— begin PASSAGE SHOWN —

Balwant Singh

Personal information
- Date of birth: 15 December 1986 (age 39)
- Place of birth: Hoshiarpur, Punjab, India
- Height: 1.78 m (5 ft 10 in)
- Position: Forward

Youth career
- 2005–2007: Mahilpur Football Club
- 2007–2008: JCT

Senior career*
- Years: Team / Apps / (Gls)
- 2008–2011: JCT / 38 / (7)
- 2011–2013: Salgaocar
- 2013–2014: Churchill Brothers / 22 / (10)
- 2014–2017: Mohun Bagan / 38 / (12)
- 2014–2015: → Chennaiyin (loan) / 20 / (1)
- 2017–2018: Mumbai City / 16 / (6)
- 2018–2020: ATK / 23 / (2)
- 2020–2022: East Bengal / 8 / (0)
- 2023–2024: Delhi / 10 / (8)

International career
- 2010: India U23 / 4 / (1)
- 2010: India B / 3 / (0)
- 2014–2019: India / 11 / (3)

= Balwant Singh (footballer) =

Indian footballer (born 1986)

Balwant Singh (born 15 December 1986) is an Indian professional footballer who plays as a forward.

==Club career==

===JCT===
Born in Hoshiarpur, Punjab, Balwant started his footballing journey with Mahilpur Football Club before joining the academy of JCT before being promoted to their senior team in 2008. He scored his first professional goal for the club on 28 September 2008 against Mahindra United in the 64th minute to help JCT to a huge 7–1 victory. He then scored his second goal for the club on 11 October 2008 against Mohammedan in the 45th minute to help JCT to a 2–0 win. Balwant then scored his last goal of his debut season against Mumbai on 26 November 2008 in the 38th minute, but could not prevent JCT from going down 2–3. He had a productive Durand Cup campaign in his debut season, where JCT reached the semi-finals, with Balwant scoring thrice during the tournament.

He opened his account for the 2009–10 season on 4 October 2009 when he scored a brace as JCT won the match 5–1 against Shillong Lajong before scoring his third and final goal that season against Sporting Goa on 28 January 2010 in the 58th minute in a match JCT won 2–0.

Balwant was among the 6 JCT players who went for a short training stint at Wolverhampton Wanderers in England in 2010. He then scored what went on to be his final goal for JCT during the 2010–11 season against Churchill Brothers on 7 December 2010 in the 37th minute as his team drew the match 1–1.

— end PASSAGE SHOWN —
— begin SOURCE MATERIAL —

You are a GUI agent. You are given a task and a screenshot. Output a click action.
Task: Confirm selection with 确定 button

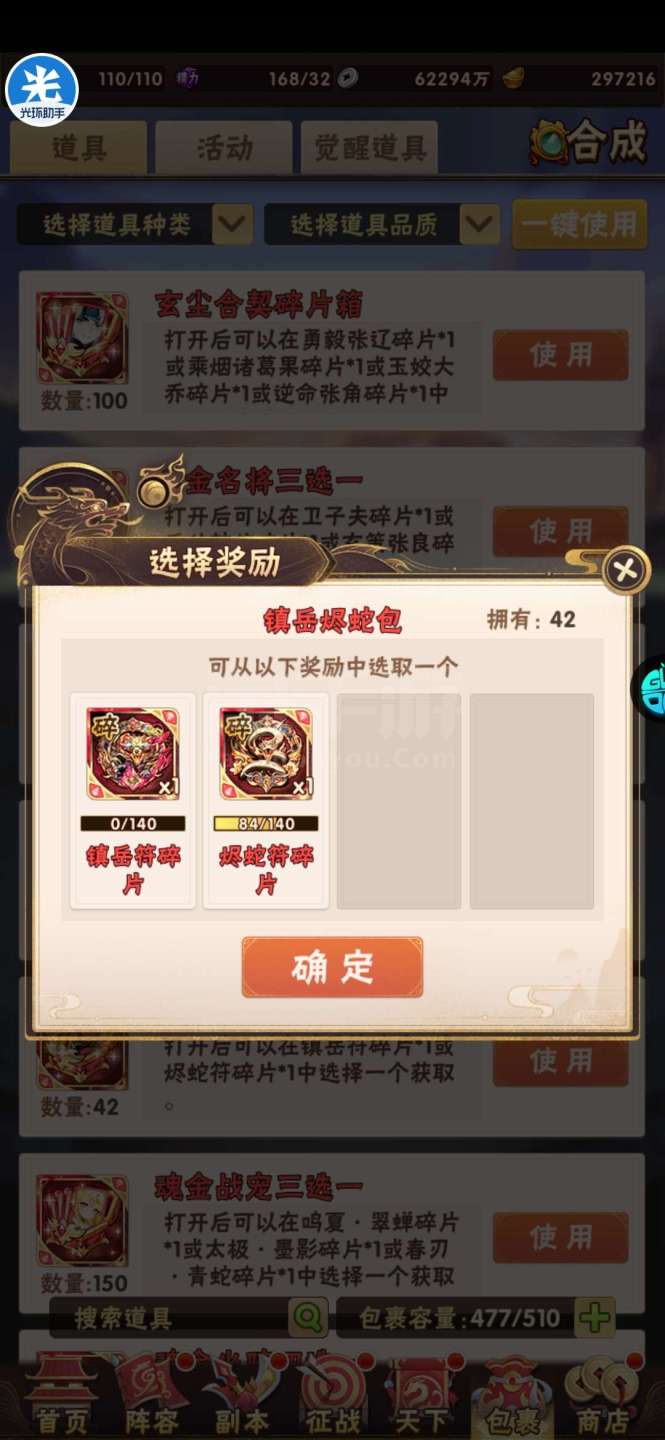point(332,967)
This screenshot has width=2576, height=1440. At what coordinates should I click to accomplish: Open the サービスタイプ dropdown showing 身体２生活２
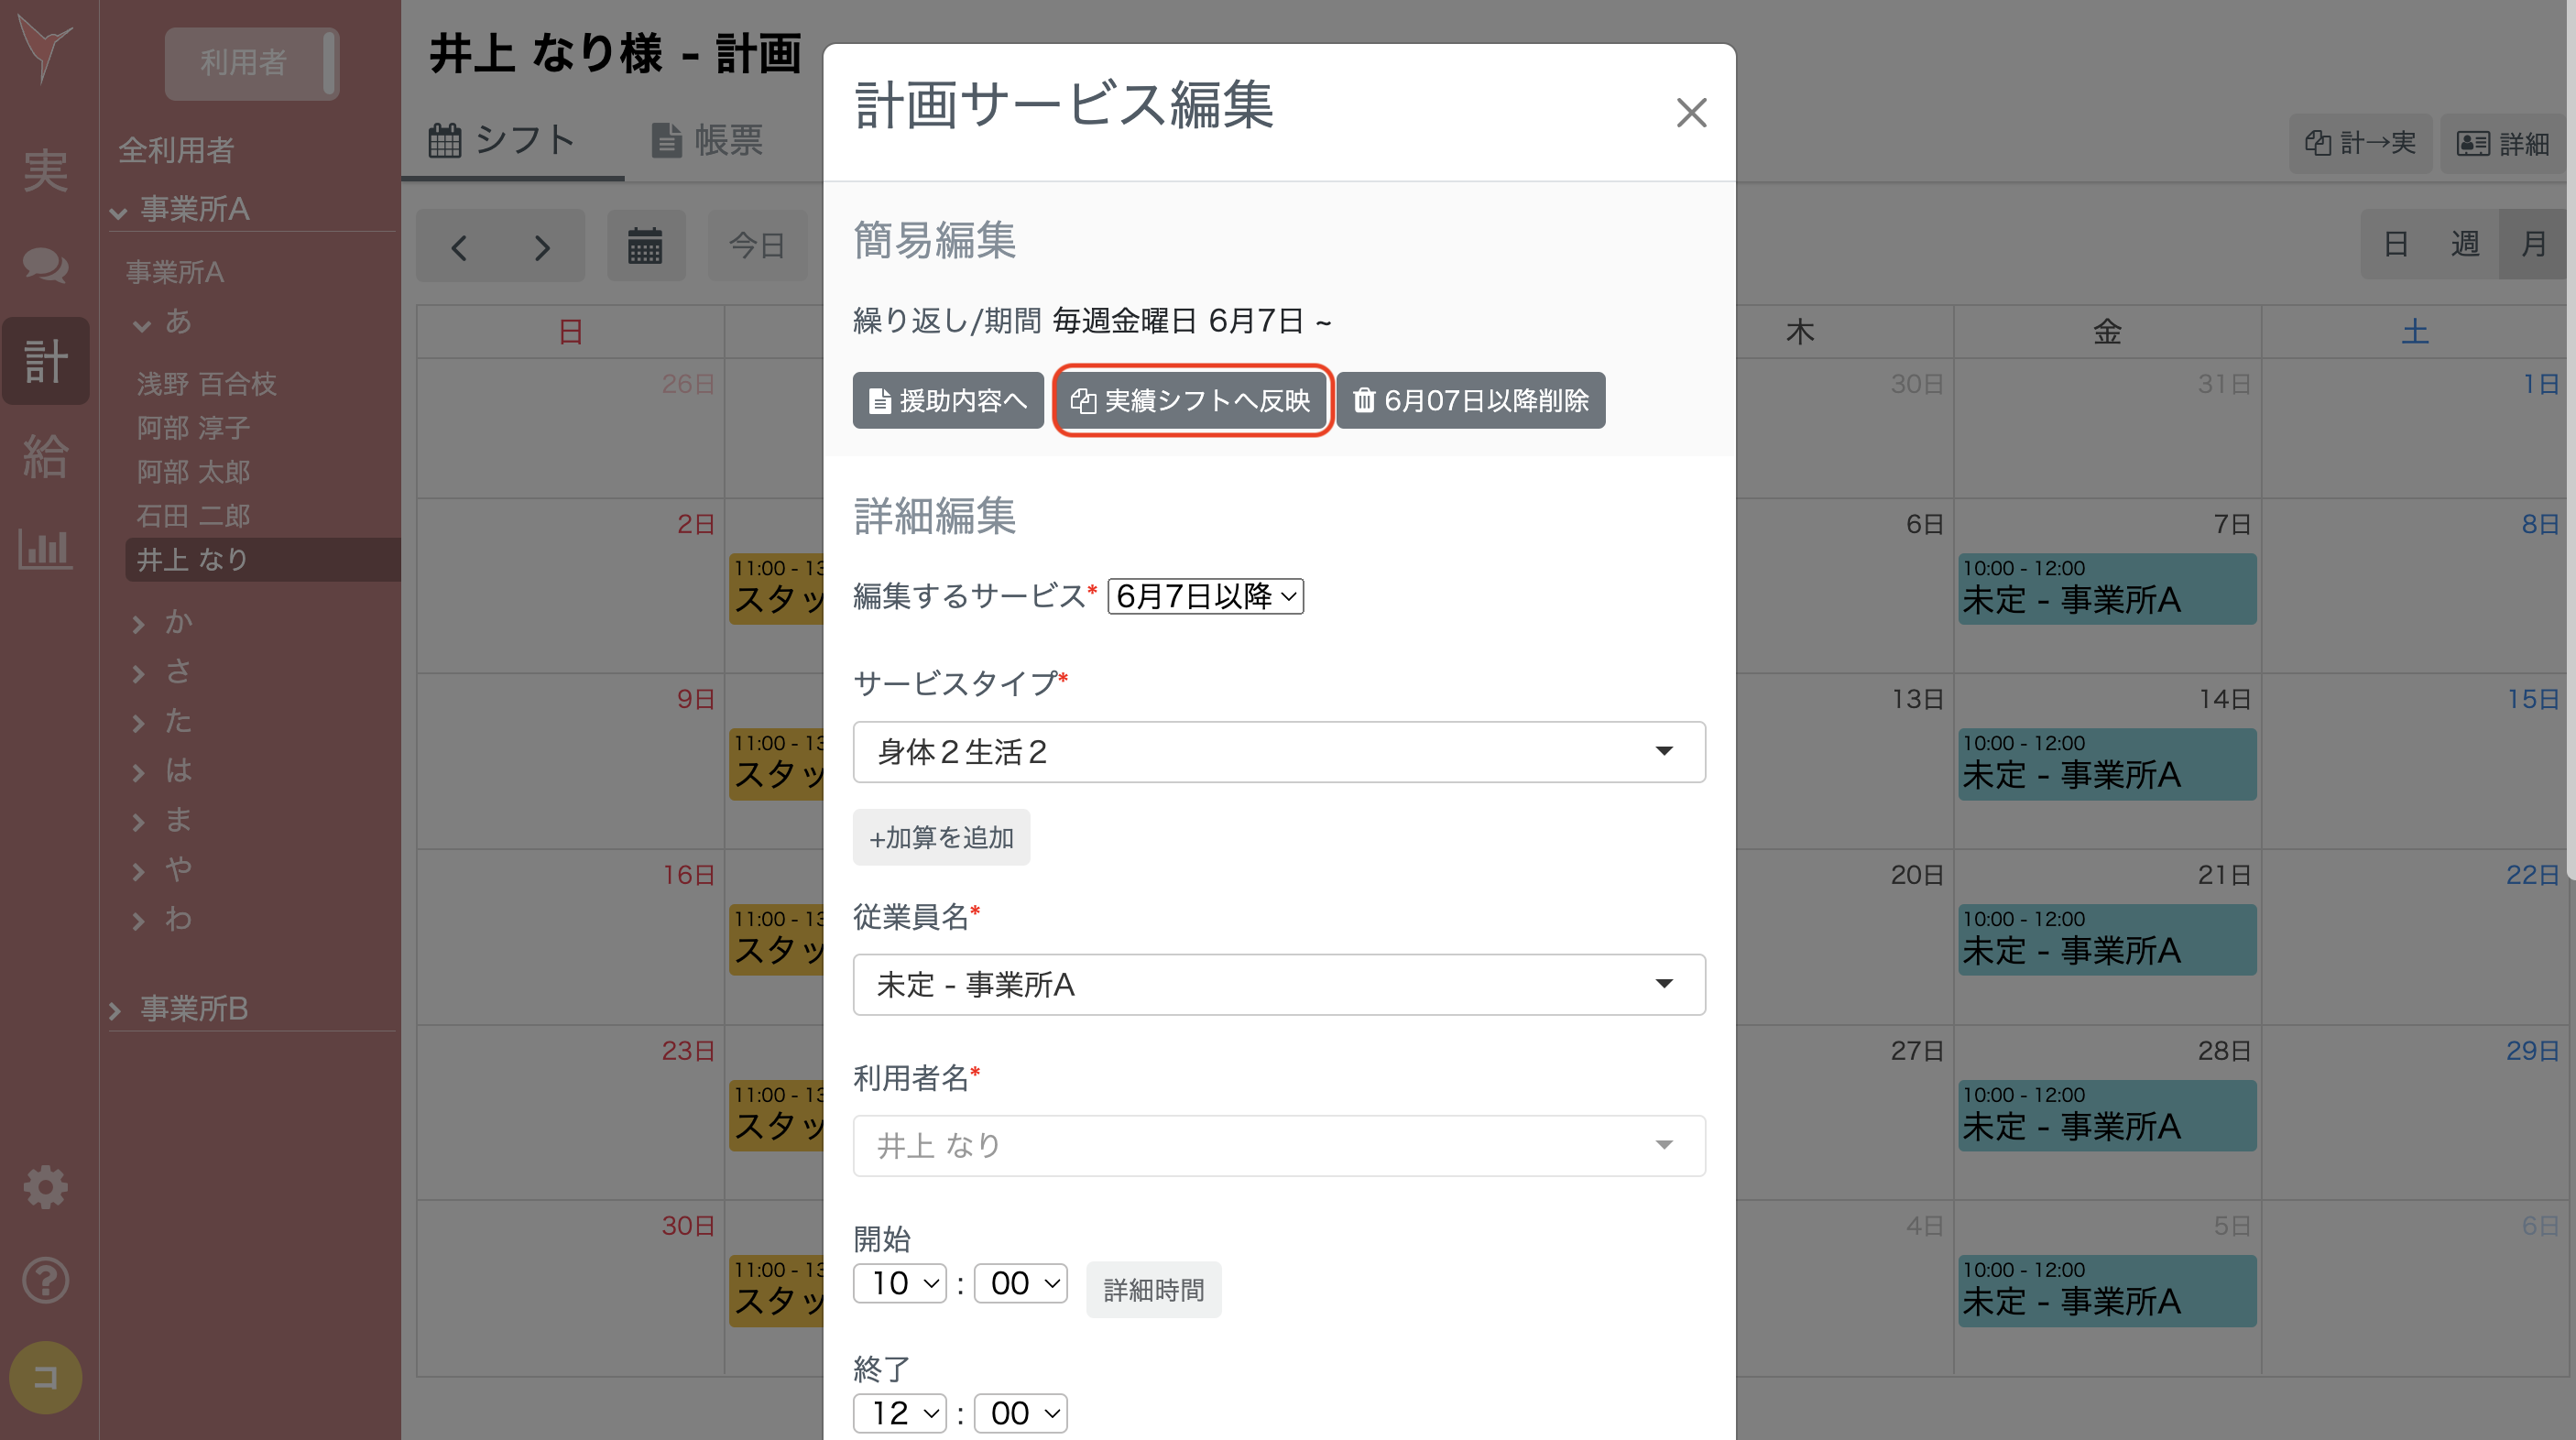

— end SOURCE MATERIAL —

__WHAT NEEDS TO BE DONE__
In the Balwant Singh profile, which team was JCT playing when he scored his first professional goal? Nothing in the material matters here.

__ANSWER TO THIS PROBLEM__
Mahindra United